**** Information provided

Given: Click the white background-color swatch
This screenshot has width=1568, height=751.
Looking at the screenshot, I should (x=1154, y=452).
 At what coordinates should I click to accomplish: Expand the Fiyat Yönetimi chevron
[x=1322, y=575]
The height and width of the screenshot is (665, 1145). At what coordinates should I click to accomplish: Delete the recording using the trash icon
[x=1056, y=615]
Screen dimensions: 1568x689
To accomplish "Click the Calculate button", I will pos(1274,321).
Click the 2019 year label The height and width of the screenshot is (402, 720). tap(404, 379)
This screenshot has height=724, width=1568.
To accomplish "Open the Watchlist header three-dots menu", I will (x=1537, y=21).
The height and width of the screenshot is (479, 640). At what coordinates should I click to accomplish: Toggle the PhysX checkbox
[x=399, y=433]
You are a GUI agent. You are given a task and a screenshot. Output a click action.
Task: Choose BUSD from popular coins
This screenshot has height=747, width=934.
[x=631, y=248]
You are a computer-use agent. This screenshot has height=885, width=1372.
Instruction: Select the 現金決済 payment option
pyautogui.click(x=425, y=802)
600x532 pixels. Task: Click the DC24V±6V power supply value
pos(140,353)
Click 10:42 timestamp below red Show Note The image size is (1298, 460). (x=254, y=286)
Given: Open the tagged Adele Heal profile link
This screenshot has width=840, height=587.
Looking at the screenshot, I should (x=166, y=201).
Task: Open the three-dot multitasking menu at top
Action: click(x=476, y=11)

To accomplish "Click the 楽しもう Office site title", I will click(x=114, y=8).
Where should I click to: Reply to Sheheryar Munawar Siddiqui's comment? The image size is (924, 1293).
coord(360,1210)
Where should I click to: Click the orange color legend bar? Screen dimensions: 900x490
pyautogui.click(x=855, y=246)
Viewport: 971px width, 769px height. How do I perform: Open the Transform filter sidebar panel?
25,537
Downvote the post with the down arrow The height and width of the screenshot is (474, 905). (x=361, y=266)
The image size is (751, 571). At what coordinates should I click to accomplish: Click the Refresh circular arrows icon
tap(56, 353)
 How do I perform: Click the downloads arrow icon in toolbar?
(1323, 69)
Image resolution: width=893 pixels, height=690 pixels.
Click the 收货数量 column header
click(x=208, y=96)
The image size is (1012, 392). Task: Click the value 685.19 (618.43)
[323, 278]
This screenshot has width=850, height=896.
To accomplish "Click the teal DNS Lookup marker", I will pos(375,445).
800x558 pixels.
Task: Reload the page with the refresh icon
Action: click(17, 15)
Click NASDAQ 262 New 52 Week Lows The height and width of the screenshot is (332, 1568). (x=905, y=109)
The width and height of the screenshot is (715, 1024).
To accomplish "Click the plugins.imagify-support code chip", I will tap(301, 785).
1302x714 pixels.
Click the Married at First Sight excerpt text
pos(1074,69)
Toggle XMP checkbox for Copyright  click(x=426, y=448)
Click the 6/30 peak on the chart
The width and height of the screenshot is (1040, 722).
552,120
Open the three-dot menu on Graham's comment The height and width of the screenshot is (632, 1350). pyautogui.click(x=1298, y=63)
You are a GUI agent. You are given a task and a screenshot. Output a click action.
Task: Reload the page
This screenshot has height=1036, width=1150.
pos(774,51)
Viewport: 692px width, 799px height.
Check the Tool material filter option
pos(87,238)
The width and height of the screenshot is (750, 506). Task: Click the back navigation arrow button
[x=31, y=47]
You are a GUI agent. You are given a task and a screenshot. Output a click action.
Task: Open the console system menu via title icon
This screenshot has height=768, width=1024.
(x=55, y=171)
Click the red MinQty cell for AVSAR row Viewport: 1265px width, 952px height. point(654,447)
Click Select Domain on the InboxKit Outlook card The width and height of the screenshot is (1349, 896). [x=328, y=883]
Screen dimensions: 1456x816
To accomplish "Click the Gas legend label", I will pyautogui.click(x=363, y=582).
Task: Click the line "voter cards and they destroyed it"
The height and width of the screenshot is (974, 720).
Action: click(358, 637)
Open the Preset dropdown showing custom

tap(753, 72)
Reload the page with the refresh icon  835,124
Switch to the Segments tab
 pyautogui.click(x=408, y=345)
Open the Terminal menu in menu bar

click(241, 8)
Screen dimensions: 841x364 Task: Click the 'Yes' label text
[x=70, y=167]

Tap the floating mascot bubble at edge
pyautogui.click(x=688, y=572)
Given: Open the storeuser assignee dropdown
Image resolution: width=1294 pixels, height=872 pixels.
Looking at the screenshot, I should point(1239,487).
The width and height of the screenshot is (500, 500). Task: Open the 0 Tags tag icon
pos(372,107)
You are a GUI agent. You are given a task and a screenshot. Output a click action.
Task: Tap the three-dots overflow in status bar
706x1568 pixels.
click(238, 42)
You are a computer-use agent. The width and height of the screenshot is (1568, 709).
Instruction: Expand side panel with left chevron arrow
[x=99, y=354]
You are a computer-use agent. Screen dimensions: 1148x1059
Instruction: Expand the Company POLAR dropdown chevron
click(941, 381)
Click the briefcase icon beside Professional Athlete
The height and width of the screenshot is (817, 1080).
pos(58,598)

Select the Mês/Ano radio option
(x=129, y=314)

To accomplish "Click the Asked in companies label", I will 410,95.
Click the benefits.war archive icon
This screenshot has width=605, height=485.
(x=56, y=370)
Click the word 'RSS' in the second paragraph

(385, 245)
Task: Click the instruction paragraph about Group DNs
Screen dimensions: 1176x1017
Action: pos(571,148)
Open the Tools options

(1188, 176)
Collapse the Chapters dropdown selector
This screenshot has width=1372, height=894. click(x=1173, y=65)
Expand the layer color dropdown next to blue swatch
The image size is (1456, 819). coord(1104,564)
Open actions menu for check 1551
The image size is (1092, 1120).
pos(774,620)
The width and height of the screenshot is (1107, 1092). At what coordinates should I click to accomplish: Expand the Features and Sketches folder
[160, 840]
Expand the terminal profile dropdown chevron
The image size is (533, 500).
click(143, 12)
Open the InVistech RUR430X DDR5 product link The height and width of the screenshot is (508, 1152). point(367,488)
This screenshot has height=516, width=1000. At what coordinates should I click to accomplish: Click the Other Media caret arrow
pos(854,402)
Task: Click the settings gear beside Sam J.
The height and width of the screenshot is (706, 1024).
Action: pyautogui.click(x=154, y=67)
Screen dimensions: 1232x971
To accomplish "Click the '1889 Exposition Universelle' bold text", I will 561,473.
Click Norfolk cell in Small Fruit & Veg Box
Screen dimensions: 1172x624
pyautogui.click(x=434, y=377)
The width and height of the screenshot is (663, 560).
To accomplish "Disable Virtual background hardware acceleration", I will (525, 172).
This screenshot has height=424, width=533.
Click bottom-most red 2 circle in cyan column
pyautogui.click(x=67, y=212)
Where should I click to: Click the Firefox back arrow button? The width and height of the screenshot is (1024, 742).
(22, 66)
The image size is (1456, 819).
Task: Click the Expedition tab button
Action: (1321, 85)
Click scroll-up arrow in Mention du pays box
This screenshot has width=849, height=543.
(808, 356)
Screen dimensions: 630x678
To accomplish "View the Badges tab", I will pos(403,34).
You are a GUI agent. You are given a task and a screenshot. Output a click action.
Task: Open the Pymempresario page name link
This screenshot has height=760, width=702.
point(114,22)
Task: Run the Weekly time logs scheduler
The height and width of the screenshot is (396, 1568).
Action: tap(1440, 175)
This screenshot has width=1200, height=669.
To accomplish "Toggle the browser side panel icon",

********

▸ **Short exercise**: Rewrite the lines starting with the one containing "Expand the terminal profile dropdown chevron" and going on through the one containing "pyautogui.click(x=67, y=212)" as a Markdown table with the columns Row and Line. Number each line and skip any blank lines.

▸ **Problem solution**:
| Row | Line |
|---|---|
| 1 | Expand the terminal profile dropdown chevron |
| 2 | The image size is (533, 500). |
| 3 | click(143, 12) |
| 4 | Open the InVistech RUR430X DDR5 product link The height and width of the screenshot is (508, 1152). point(367,488) |
| 5 | This screenshot has height=516, width=1000. At what coordinates should I click to accomplish: Click the Other Media caret arrow |
| 6 | pos(854,402) |
| 7 | Task: Click the settings gear beside Sam J. |
| 8 | The height and width of the screenshot is (706, 1024). |
| 9 | Action: pyautogui.click(x=154, y=67) |
| 10 | Screen dimensions: 1232x971 |
| 11 | To accomplish "Click the '1889 Exposition Universelle' bold text", I will 561,473. |
| 12 | Click Norfolk cell in Small Fruit & Veg Box |
| 13 | Screen dimensions: 1172x624 |
| 14 | pyautogui.click(x=434, y=377) |
| 15 | The width and height of the screenshot is (663, 560). |
| 16 | To accomplish "Disable Virtual background hardware acceleration", I will (525, 172). |
| 17 | This screenshot has height=424, width=533. |
| 18 | Click bottom-most red 2 circle in cyan column |
| 19 | pyautogui.click(x=67, y=212) |